Es brodelt in der Branche
In der Bierbranche sorgen diese jüngsten Entwicklungen für gehöriges Aufsehen. Bereits vor wenigen Wochen hatte Hubert Stöhr, der Obmann des Vereins der unabhängigen Privatbrauereien, im KEYaccount-Interview beklagt, dass „die Vielfalt und die Bierkultur zusehends unter Druck geraten.“ Auch Niki Riegler, Eigentümer der Privatbrauerei Hirt, kristisiert im KEYaccount-Gespräch, die Vorgehensweise „der Großkonzerne“ scharf (siehe Interview Seite 7). Aber selbst innerhalb des Heineken-Konzerns gehen die Wogen dem Vernehmen nach hoch. In den vergangenen Monaten und Jahren sorgte die Brau Union immer wieder mit juristischen Problemen und fragwürdigen Unternehmensentscheidungen für Negativschlagzeilen. Zuletzt gab der holländische Brau-Union-Boss Hans Böhm gegenüber KEYaccount eine Standortgarantie für die Villacher Brauerei ab, nur um diese kurz darauf in eine Schaubrauerei zu verwandeln. Das Villacher Bier wird – zum Unmut vieler Kärntnerinnen und Kärntner – künftig ausgerechnet im Nachbarbundesland, also in der Steiermark, gebraut. Wie lange kann und will sich Heineken den „Problemfall“ Österreich noch leisten? Das fragt man sich in der Branche bereits hinter vorgehaltener Hand.
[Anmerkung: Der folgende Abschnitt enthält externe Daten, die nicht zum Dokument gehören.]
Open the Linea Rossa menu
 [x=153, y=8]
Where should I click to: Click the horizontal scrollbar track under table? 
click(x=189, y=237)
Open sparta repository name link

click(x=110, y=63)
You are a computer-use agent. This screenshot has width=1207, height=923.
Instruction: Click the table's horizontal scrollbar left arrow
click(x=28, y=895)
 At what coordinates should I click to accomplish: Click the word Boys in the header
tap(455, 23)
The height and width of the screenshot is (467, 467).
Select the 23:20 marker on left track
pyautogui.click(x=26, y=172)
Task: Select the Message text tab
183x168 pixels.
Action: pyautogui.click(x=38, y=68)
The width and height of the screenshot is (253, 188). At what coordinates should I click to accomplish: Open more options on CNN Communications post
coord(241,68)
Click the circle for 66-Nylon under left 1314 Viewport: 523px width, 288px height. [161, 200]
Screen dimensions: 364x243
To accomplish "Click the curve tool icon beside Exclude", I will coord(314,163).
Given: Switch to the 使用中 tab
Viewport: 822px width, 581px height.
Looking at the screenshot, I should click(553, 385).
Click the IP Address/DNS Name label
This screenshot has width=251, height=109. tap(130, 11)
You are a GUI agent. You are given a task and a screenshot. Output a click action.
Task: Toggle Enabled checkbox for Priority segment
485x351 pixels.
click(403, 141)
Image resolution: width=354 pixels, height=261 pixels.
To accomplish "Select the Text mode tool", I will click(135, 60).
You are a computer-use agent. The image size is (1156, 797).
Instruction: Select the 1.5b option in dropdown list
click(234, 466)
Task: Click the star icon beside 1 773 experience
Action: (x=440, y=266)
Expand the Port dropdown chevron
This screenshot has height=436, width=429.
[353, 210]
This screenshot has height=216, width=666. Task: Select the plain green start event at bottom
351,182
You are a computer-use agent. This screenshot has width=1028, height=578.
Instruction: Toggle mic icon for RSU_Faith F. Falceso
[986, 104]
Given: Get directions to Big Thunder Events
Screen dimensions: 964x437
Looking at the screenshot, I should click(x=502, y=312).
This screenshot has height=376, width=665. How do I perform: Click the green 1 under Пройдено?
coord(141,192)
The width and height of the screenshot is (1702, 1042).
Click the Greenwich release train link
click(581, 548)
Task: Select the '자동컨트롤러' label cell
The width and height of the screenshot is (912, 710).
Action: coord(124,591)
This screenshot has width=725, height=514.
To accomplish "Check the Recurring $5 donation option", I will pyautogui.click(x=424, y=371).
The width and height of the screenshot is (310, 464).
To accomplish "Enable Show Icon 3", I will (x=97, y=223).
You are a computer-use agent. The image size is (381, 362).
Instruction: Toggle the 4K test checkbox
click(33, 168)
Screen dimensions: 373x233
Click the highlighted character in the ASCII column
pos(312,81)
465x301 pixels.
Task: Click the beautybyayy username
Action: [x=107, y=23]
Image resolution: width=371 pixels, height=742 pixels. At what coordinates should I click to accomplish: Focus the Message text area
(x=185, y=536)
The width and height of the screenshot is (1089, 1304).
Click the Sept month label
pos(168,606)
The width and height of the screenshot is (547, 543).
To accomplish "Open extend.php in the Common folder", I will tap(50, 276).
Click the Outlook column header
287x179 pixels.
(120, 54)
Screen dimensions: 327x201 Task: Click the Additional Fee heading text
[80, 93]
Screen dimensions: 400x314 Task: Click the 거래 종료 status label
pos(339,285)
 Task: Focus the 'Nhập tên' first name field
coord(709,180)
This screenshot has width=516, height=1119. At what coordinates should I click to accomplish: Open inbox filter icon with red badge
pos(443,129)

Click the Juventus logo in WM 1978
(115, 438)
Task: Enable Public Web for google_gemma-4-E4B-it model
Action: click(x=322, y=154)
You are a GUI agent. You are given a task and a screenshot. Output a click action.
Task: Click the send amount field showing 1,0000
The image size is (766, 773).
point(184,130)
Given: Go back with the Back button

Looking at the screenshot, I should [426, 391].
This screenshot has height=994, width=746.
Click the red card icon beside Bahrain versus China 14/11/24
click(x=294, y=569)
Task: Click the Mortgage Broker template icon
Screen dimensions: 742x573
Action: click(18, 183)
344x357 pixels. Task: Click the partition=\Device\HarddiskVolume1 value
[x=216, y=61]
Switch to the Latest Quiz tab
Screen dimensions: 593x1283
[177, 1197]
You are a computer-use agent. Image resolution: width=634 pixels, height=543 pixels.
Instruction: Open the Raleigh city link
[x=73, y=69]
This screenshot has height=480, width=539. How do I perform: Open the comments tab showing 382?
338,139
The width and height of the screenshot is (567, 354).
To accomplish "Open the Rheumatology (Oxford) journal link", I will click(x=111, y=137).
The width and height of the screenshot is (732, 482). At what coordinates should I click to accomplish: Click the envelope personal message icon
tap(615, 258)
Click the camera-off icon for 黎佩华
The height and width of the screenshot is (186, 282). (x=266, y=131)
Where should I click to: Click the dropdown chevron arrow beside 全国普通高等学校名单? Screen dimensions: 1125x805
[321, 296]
Aber wie werden all diese Entwicklungen im Mutterkonzern tatsächlich gesehen? Eine entsprechende Einschätzung ist schwierig. Schon seit Längerem aber gibt es Indizien dafür, dass die niederländische Mutter mit den Geschäftsgebarungen ihrer Austro-Tochter nicht immer glücklich ist. Es ist vielleicht auch kein Zufall, dass nach Langzeit-Boss Markus Liebl – ein Mitglied des traditionellen österreichischen Bier-Adels – und dem oberösterreichischen Kurzzeit-Chef Klaus Schörghofer nun mit Hans Böhm ein dezidierter Heineken-Mann und gebürtiger Holländer in Linz am Steuer sitzt. Der Umschwung ist aber trotz dieser Personalrochade bisher aber ausgeblieben. Der Holländer hat in seiner erst kurzen Amtszeit bereits so manches Glas zerschlagen – Stichwort Villacher.
Wechsel in der Kommunikation
Turbulente Zeiten sorgen in Konzernen oft auch personell für überraschende Änderungen. Auch bei der Brau Union ist das aktuell der Fall. Wie vor wenigen Tagen bekannt wurde, verlässt Gabriela Maria Straka mit Ende September die Brau Union, um „neue berufliche Herausforderungen in Angriff zu nehmen“, wie es in einer Aussendung des Unternehmens heißt. Die Wirtschaftswissenschafterin und Diplom-Biersommeliere hat 12 Jahre die Unternehmenskommunikation geleitet und den Bereich Nachhaltigkeitsagenden in der Brau Union Österreich maßgeblich aufgebaut. Zudem war sie Mitglied der Geschäftsführung. Mehrfach wurde Straka in den vergangenen Jahren als beste Unternehmenssprecherin in der heimischen Markenartikelindustrie ausgezeichnet – zuletzt 2023. Der zeitliche Zusammenhang ihres Abschieds zu den jüngsten Entwicklungen ist augenscheinlich und sicher kein Zufall. Für die Brau Union ist Strakas Abschied auf alle Fälle ein herber Verlust – darüber sind sich Branchen-Insiderinnen und -Insider einig. Doch ihre Nachfolgerin ist bereits am Start. Bereits diese Woche, genauer am 1. Juli, übernimmt Daniela Winnicki die Agenden von Straka als Director Corporate Affairs und Mitglied der Geschäftsleitung. Die Österreicherin verfügt über nationale und internationale Berufserfahrung in den Bereichen Kommunikation, Nachhaltigkeit, Change-Management und Transformation aus verschiedenen Branchen. Mit der Bierbranche hatte Winnicki bisher wenig Berührungspunkte. Zuletzt verantwortete Winnicki die globale Transformationskommunikation bei Bayer Pharma in Berlin. Bevor sie 2013 zu Bayer kam, war sie in verschiedenen leitenden Funktionen in den Bereichen der externen, internationalen und internen Kommunikation bei der Telekom Austria Group und A1 tätig.